Home > Other > The Corner > Page 70
The Corner Page 70

by David Simon/Ed Burns


  “Shut up,” shouted Tony, running past the bench on offense.

  “What? What did you say to me?”

  Tony said nothing more, but Pumpkin turned and kicked the wooden bleacher. The ref eyed him warily. On the next exchange. Tony was backing past his coach while defending a Howard guard, glancing toward the bleachers.

  “Just let us play,” he told Pumpkin.

  “Say what?”

  “Just let us play the damn game.”

  So Pumpkin sat, pouting, as R.C. stole an offensive rebound to which he had no right, then powered up for two points and a foul. When he converted the third point, the game was iced. Even with a late Howard surge, the Kings won by seven.

  At the buzzer, the M.L.K. players all banded together on the court in self-congratulation, a safe distance from their coach. In victory, Pumpkin looked defeated, and on the ride home to West Baltimore, it was R.C. who took in the attaboys from Tank and Mike and Tony, players who knew and were willing to acknowledge just what he had brought to this game.

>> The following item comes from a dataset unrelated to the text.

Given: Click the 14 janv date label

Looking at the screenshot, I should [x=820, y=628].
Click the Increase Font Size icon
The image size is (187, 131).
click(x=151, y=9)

  “Good game,” Mike told him.

  “Yeah, R.C., you played hard.”

  It was his game, his moment. Thirty minutes of quiet validation for the one thing at which he genuinely excelled. He knew it, too, but celebrating the victory at the Franklin Street McDonald’s that night, and later walking home with Tae, R.C. was strangely subdued. There was no boasting, no wild claims of greatness. R.C. seemed utterly unlike himself: content, sated, as if a long and brutal fever had finally broken.

  The magic didn’t last, of course. In the semifinals the following night, the rec team lost its poise at the very end. Down only two with the final seconds racing off the clock, Tony deflected an opponent’s pass and Tae came up with the steal and a clear lane to the basket. It looked too good to be true, and it was. Tae sped bandy-legged toward the undefended hoop, alone and in full possession of what seemed a sure game-tying layup. Instead, and for no apparent reason, Tae slammed the ball down into the paint at the last minute and sped beneath the basket. Behind him, the ball hovered in the lane for an instant—waiting, presumably, for a trailing M.L.K. player and a heart-stopping dunk. Except that no such player was in the vicinity. The ball bounced again and was retrieved by the opposing team.

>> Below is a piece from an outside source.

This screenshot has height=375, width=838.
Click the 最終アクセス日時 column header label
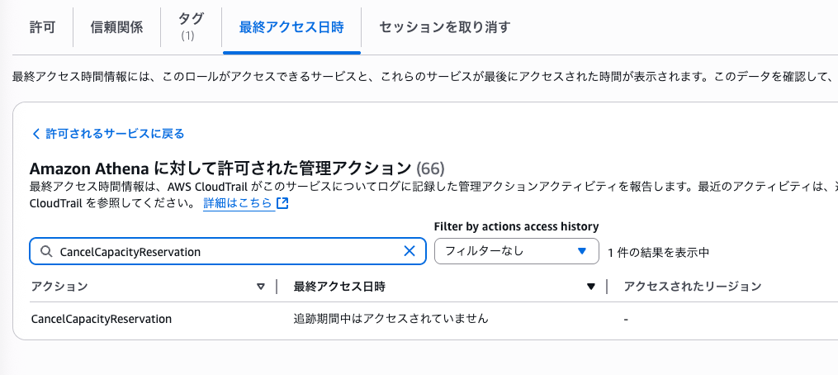[339, 287]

  After the buzzer, Tae made no effort to explain. His logic, if not exactly appreciated, was understood. Tying or even winning the game wasn’t enough; style itself was the issue, and style demanded the no-look, Lawd-have-mercy slam dunk.

  R.C. barely reacted to the loss. He gathered up his sweats and his winter coat and sat silently in the car on the way back across town. After playing the game of his life the night before, he had managed to distance himself from the contest, the team, and everything else that had pre occupied him for the last year. He had proven something to himself and to everyone he knew. With that done, he was left with nothing but another empty feeling.

  Basketball, he now knew, could not for a moment save him, or change him, or provide any future other than the one he dreaded. On one level, he had always known this: The rec center wasn’t some junior college team. It wasn’t a city high school varsity, or even one of the standout rec center programs like Bentalou. This year had always been about nothing more than his love of the game itself.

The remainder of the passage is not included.